Fomos criadas como irmãs, sentíamos muita falta uma da outra, mas agora faltavam poucas horas para nos encontrarmos, esse verão será longo, e sinto que inesquecível!
Eu e a Lívia, temos apenas um ano de diferença, sendo eu a mais velha, tenho 24 anos.
Somos primas e crescemos juntas no morro do Vidigal, no Rio de janeiro, não me lembro do meu pai, ele foi embora quando eu tinha apenas um ano e nunca mais tivemos noticias.

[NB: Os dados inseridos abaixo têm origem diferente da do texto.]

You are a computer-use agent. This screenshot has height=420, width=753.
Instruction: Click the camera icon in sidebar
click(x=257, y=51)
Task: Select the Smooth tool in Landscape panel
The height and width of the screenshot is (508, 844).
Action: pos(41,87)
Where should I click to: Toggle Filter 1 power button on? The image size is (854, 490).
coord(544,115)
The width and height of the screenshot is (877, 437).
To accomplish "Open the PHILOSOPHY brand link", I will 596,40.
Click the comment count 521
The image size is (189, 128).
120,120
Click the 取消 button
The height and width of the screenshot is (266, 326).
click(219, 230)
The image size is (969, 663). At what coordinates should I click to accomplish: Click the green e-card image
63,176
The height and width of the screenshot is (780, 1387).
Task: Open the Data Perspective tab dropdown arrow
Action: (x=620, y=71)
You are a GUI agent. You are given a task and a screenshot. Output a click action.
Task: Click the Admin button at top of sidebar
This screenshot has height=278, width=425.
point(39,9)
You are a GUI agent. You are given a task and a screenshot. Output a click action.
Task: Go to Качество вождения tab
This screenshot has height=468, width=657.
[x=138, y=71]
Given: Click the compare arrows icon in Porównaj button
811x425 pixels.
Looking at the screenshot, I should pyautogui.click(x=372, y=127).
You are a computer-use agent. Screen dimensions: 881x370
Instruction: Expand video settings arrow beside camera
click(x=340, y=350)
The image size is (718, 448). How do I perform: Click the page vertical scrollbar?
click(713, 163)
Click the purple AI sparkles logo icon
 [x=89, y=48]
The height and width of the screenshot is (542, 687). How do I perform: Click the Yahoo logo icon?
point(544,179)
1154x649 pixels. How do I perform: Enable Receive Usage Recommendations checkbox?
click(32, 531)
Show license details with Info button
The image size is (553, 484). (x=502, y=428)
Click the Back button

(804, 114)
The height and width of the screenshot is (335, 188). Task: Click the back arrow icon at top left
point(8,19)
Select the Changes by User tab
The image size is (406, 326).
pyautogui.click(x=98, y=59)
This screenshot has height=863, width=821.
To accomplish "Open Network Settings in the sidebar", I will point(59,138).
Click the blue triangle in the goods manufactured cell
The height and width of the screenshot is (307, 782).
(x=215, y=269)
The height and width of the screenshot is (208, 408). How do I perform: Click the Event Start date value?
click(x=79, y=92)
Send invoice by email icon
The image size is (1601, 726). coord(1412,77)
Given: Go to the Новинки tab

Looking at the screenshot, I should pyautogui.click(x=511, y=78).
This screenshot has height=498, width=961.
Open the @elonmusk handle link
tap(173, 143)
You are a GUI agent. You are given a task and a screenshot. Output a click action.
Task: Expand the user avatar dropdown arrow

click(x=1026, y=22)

O pai da Lívia abandonou a tia Lúcia quando ela ainda estava grávida.
As duas irmãs cuidaram de nós com muitas dificuldades financeiras, mas nosso lar era repleto de amor e carinho.
Minha mãe Regina, sempre foi uma mulher linda, ruiva assim como eu, nunca a vi desarrumada, ou sem o seu perfume marcante.
Ela trabalhava na joalheria de um shopping na zona sul da cidade, e mesmo na época sendo criança, lembro dela falando orgulhosa sobre os convites que recebia para jantar, e dos presentes que ganhava dos admiradores.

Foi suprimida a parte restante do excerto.